Artist Mark Dion Engages With Climate Change and the Uncertainty of Science in His Work
On October 7, 2021, in an online School of the Arts event, visual artist Mark Dion presented his recent work, including the installation The Field Station of the Melancholy Marine Biologist, which opened on October 8 on Governors Island. Maureen Raymo, director of Lamont-Doherty Earth Observatory and co-founding dean of Columbia Climate School, introduced Dion and spoke with him after his presentation. The event was co-presented by Lamont-Doherty and the Trust for Governors Island.
During the Q&A portion of the event, an audience member asked Dion, “Do you believe that your work in some way is a ritual of mourning about science and climate change?”
“That’s sort of the ‘melancholy’ in the Melancholy Marine Biologist,” Dion explained.
An Abandoned Research Facility Frozen in Time
Newly updated for its installation on Governors Island, The Field Station of the Melancholy Marine Biologist (originally created in 2017 and exhibited at Storm King Art Center in Cornwall, New York, and in New Orleans) takes the form of an abandoned research facility. Within the small building is a scene frozen in time, with scientific instruments, objects, artifacts, and specimens left as though the researcher, confronted by the catastrophic effects of climate change on the natural world, has abandoned the facility in futility.
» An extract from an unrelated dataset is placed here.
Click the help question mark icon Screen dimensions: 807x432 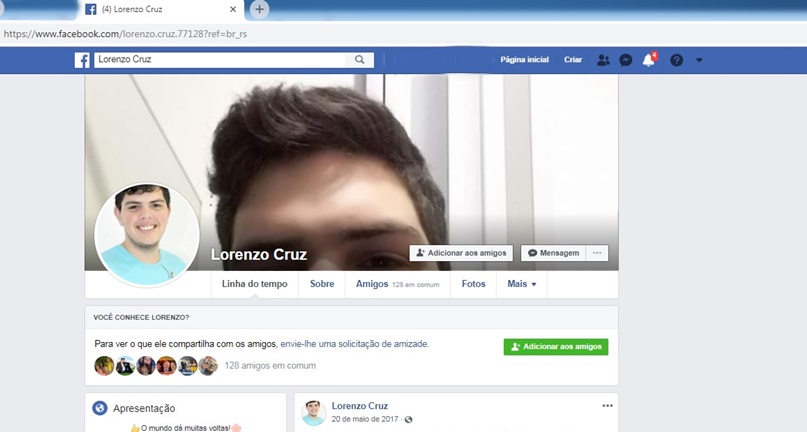676,60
“My approach,” Dion said, “is to be a visual culture historian trying to look at how we evolved this suicidal relationship to the planet, and a lot of that is based on the history of ideas, and the history of things.”
Dion’s lecture, accompanied by photographs of his work and process, cycled through a selection of his major projects about oceanography and marine species.
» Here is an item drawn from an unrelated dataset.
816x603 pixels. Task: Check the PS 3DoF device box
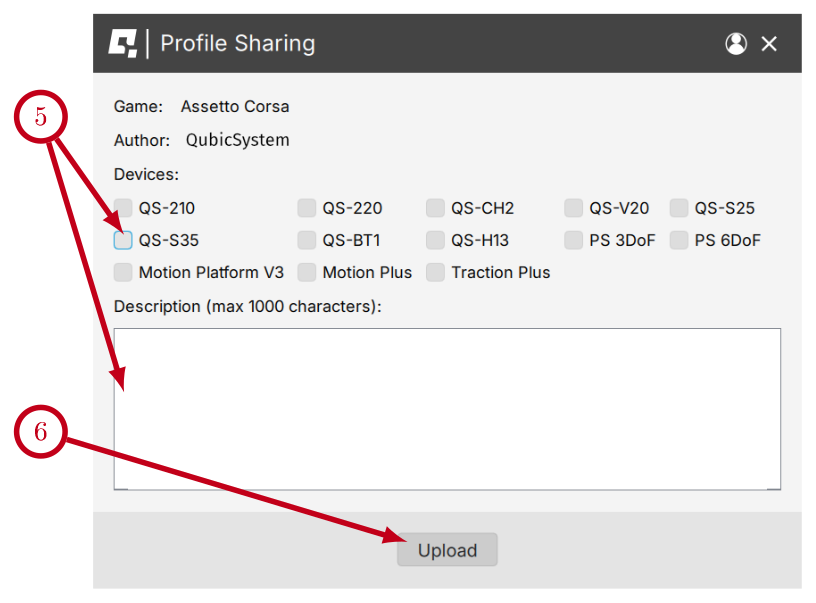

The artist traced this interest back to the whaling museum in New Bedford, Massachusetts, which he visited as a child. The museum gathered artifacts, paintings, and animal specimens together, organized around a concept—the ocean—like the Wunderkammern that would come to figure prominently in Dion’s work. A Wunderkammer, or cabinet of curiosities, dates from the late Renaissance, and was used to store and exhibit a wide variety of objects, often rare and esoteric, which, through their selection, told a particular story about history and the natural world.
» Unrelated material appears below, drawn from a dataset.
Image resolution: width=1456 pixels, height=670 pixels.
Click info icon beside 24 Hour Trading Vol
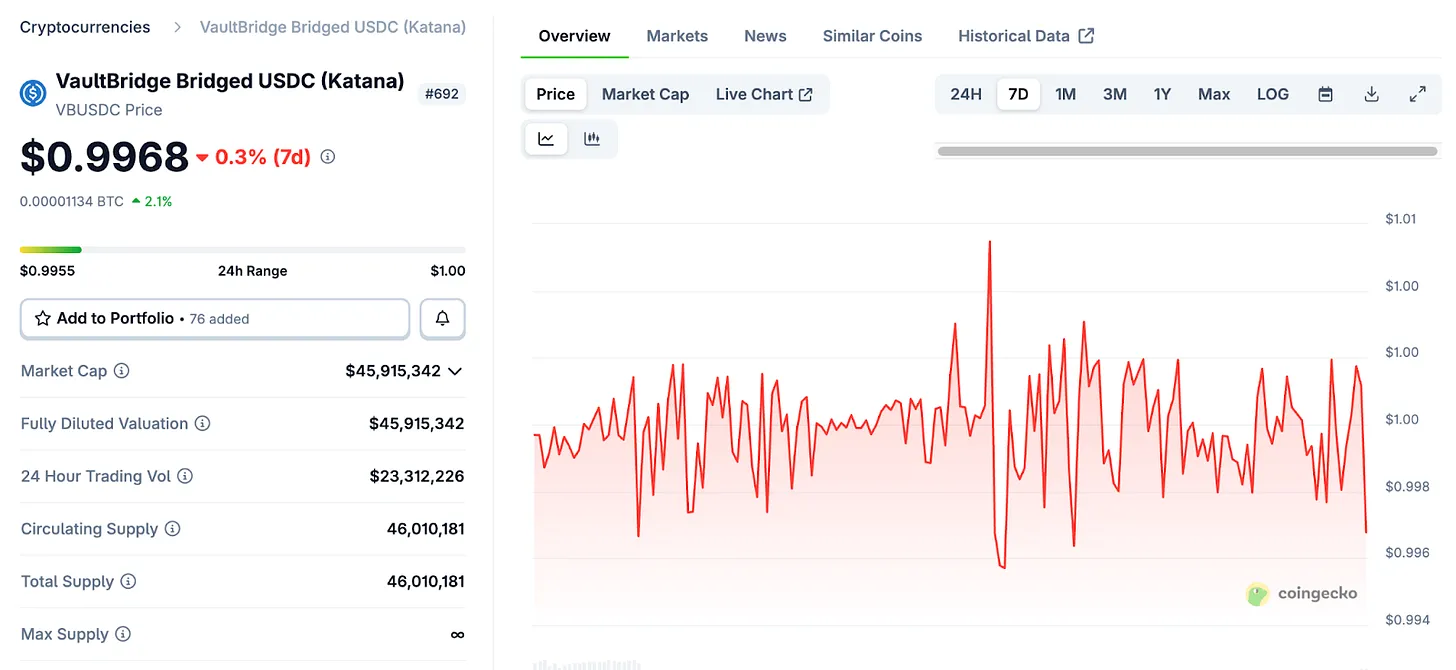coord(185,476)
An Artist’s Great Respect for the Scientific Process
The relationship of professional science and amateurism, like that of the early practitioners of the Wunderkammern, is one that Dion interacts with out of great respect for the scientific process.
In an early project from 1992, The Department of Marine Animal Identification of the City of New York (Chinatown Division), Dion gathered, preserved, and attempted to catalogue the sea creatures he found at a Chinatown market—“a challenging job even for the people who know what they’re doing,” he said.
Part of Dion’s aim in Marine Animal Identification was to “show not my mastery,” he said, “but the struggle—how difficult it is for me as a layperson to adopt or shadow some elements of the methodology of another discipline.”
The idea of struggle, process, and failure—both in science and in art—was a theme of Dion’s presentation. For him, “process is the most interesting part of being an artist.”
Mastery and Final Definitions Versus Struggle and Tentative Solutions
Dion and Raymo discussed how the scientific economy encourages an emphasis on mastery, when, in reality, things don’t always go as planned. “Research is a struggle,” Raymo said.
Scientific journalists, Dion added, can seem “trapped in the idea of presenting science with a degree of certainty, which is what people often want from science. But it’s really dynamic and changing, and that, to me, is the most exciting thing about science.”
Engaging with the history of science to show it as a living, breathing thing is one of Dion’s most distinctive impulses as an artist: “It’s not about defining things forever; it’s about tentative solutions for what we know right now.”
How Personal Choices Affect Climate Change
The relationship of laypeople to science resurfaced when the talk turned to the climate emergency. Dion and Raymo discussed the responsibility individuals bear versus that of industry leaders.
Consumption, Raymo said, is at the root of ocean warming and acidification, overfishing, and plastics in the sea. As such, “we share this personal responsibility through our choices, but the system doesn’t make it easy for us to have good choices.”
Dion agreed, emphasizing that capitalism encourages us to lay blame on the consumer. “As a policy, to destroy mass transit, and then blame the public for driving too much,” he said, is “intentionally misleading.”
What earlier in his career he considered to be a crisis of information about climate change Dion now recognizes as “a problem of will, and a problem of leadership, and of calling out the people who are actually responsible for this,” he said.
Folly-style works like The Field Station of the Melancholy Marine Biologist allow Dion to bring the sometimes rarefied world of installation art to the public, and to actively engage the layperson. “I want viewers to feel like detectives,” he said.
Indeed, implicating the viewer in the world of the Melancholy Marine Biologist is both an invitation to mourn what has been lost, and also a haunting call to action on the climate crisis. As Dion observed in his closing comments, “I can’t think of a more important thing for artists to be thinking about and dealing with.”
Emily Johnson is an MFA student in the fiction concentration of the writing program at the School of the Arts.